#### [Prompt]
Before printing the listing, strip out its pictures and keep everything else exact.

#### [Data to process]
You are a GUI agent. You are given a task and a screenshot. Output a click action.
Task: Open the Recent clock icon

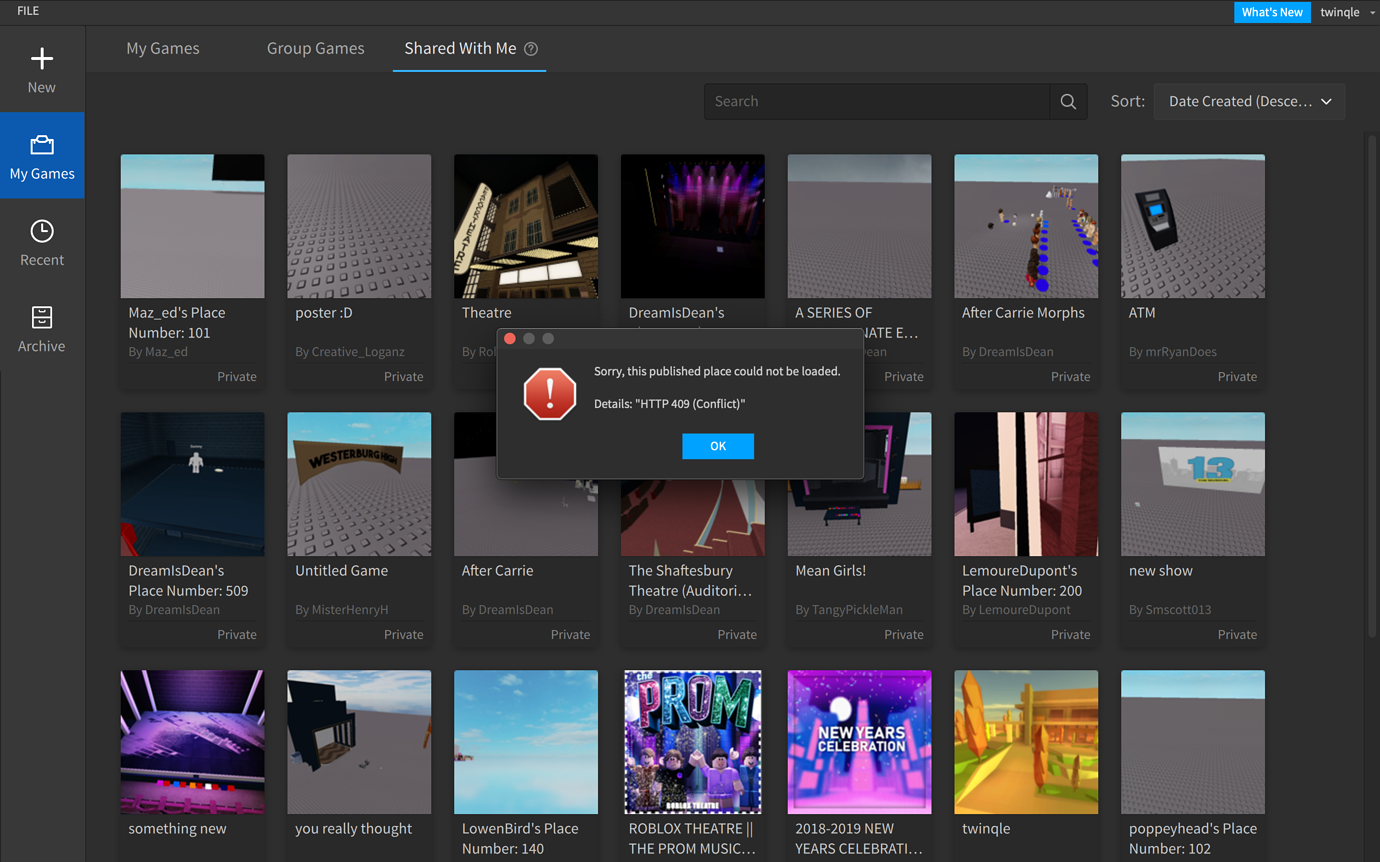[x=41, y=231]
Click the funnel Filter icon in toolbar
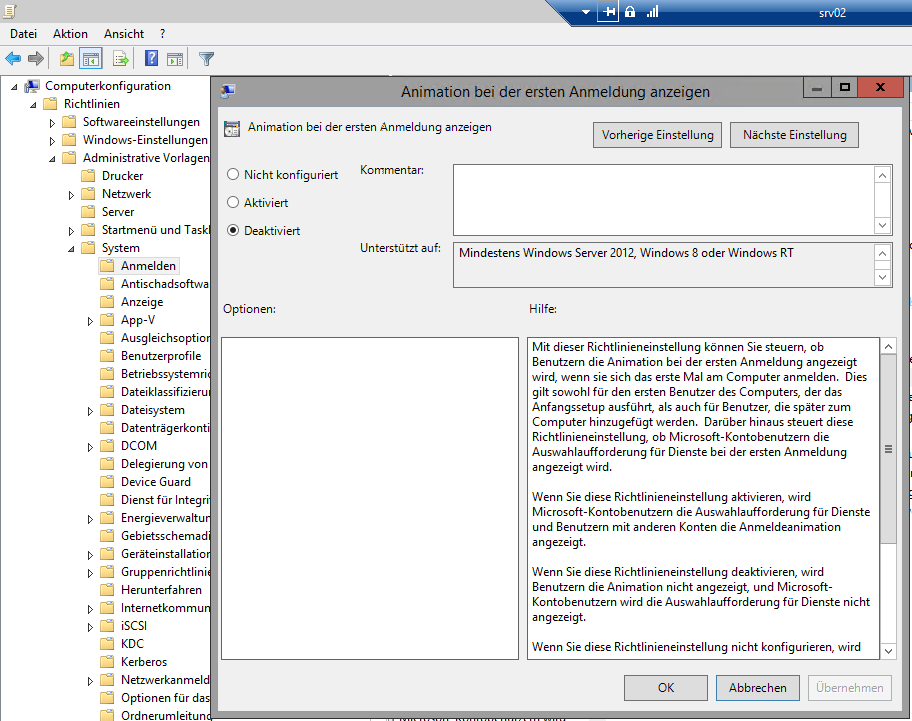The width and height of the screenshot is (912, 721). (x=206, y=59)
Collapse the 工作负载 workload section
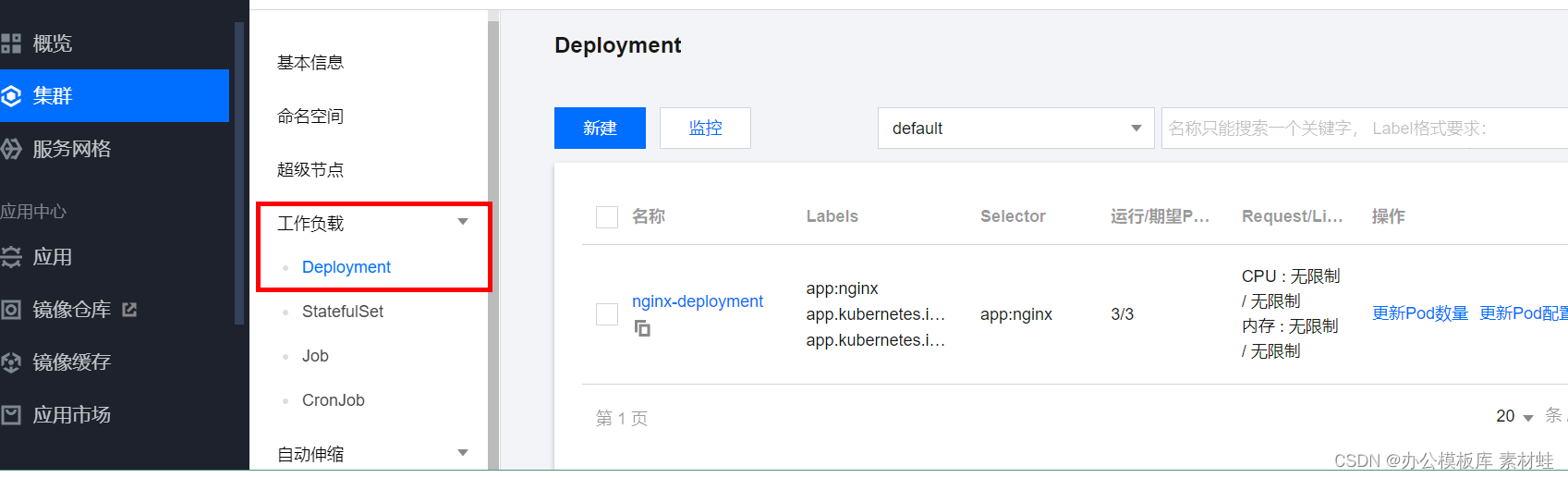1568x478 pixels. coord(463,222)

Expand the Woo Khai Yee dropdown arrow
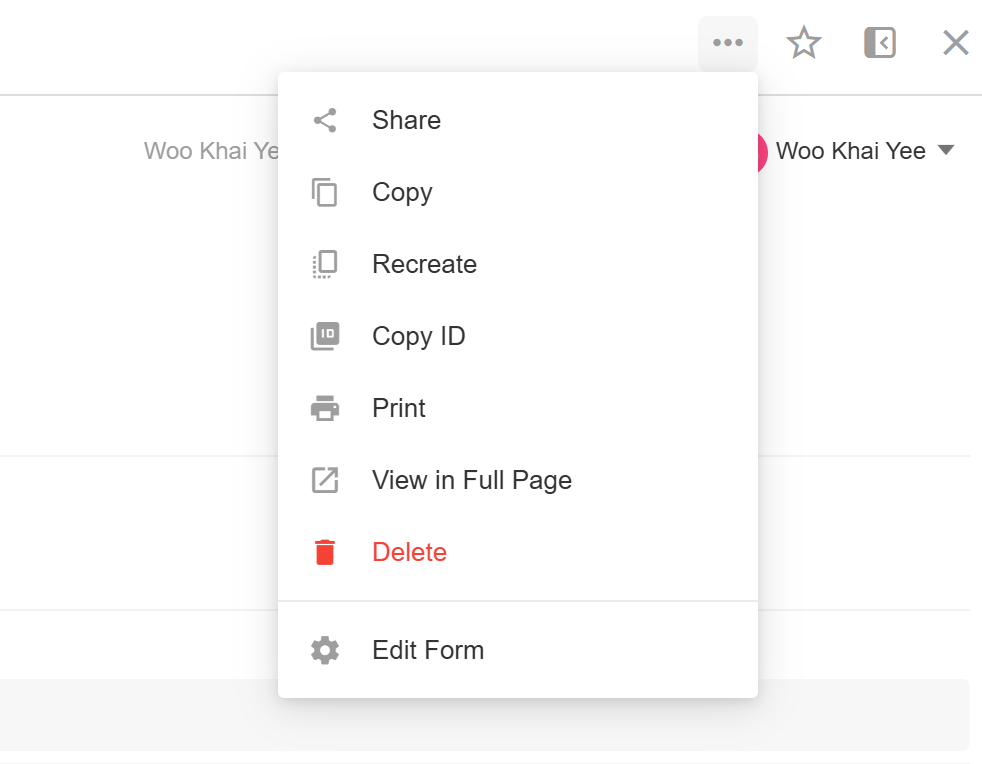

#### [Written response]
You are a GUI agent. You are given a task and a screenshot. Output a click action.
Task: Open the Recent clock icon

[x=41, y=231]
Click the funnel Filter icon in toolbar
The width and height of the screenshot is (912, 721). (x=206, y=59)
Collapse the 工作负载 workload section
1568x478 pixels. coord(463,222)

Expand the Woo Khai Yee dropdown arrow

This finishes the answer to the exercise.